● YOUR INSTRUCTIONS:
Rewrite only the lines between the one holding "Click the 众筹期间退全款" and the one holding "I will 215,305.", inclusive, with "document icon" replaced by "file icon" and nothing else changed.

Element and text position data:
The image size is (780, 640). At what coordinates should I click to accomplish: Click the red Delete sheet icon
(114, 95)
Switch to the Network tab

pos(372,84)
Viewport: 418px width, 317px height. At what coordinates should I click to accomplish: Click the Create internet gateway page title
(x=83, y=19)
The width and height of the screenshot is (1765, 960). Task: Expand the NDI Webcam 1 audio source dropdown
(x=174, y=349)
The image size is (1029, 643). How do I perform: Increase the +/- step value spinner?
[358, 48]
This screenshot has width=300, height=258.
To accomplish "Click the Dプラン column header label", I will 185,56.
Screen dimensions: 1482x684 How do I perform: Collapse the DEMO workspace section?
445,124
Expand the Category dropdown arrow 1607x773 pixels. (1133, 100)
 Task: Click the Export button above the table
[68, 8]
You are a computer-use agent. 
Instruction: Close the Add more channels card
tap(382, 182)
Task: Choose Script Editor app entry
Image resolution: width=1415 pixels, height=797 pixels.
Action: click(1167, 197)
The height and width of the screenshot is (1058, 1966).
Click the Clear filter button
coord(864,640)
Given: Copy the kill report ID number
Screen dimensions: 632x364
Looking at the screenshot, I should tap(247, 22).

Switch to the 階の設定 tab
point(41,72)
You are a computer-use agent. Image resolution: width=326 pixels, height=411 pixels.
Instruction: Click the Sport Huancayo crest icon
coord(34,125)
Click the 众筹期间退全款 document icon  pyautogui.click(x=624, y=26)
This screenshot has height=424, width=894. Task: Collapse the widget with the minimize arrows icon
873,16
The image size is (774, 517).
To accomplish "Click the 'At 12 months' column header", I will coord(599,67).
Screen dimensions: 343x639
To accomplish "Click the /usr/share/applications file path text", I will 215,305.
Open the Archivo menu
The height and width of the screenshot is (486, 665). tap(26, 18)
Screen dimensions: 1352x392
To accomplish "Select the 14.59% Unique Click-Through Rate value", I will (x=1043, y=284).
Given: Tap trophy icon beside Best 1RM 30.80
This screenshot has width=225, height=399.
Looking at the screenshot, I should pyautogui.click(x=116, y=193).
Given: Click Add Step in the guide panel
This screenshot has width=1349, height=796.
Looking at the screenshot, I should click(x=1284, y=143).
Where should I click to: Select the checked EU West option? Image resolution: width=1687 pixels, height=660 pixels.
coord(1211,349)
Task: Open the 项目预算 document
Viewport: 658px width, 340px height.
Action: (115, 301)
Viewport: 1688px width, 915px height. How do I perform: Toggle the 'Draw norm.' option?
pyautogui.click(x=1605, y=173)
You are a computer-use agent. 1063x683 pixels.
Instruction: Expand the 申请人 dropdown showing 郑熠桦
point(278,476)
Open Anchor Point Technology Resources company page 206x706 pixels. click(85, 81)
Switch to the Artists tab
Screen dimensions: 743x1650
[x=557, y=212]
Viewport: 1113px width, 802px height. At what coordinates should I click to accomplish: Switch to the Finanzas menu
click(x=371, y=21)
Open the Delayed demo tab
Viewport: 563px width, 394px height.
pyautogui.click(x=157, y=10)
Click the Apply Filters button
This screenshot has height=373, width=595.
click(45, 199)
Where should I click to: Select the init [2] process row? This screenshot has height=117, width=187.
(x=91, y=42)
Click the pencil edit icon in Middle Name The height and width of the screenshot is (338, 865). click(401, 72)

● OUTPUT:
Click the 众筹期间退全款 file icon  pyautogui.click(x=624, y=26)
This screenshot has height=424, width=894. Task: Collapse the widget with the minimize arrows icon
873,16
The image size is (774, 517).
To accomplish "Click the 'At 12 months' column header", I will coord(599,67).
Screen dimensions: 343x639
To accomplish "Click the /usr/share/applications file path text", I will 215,305.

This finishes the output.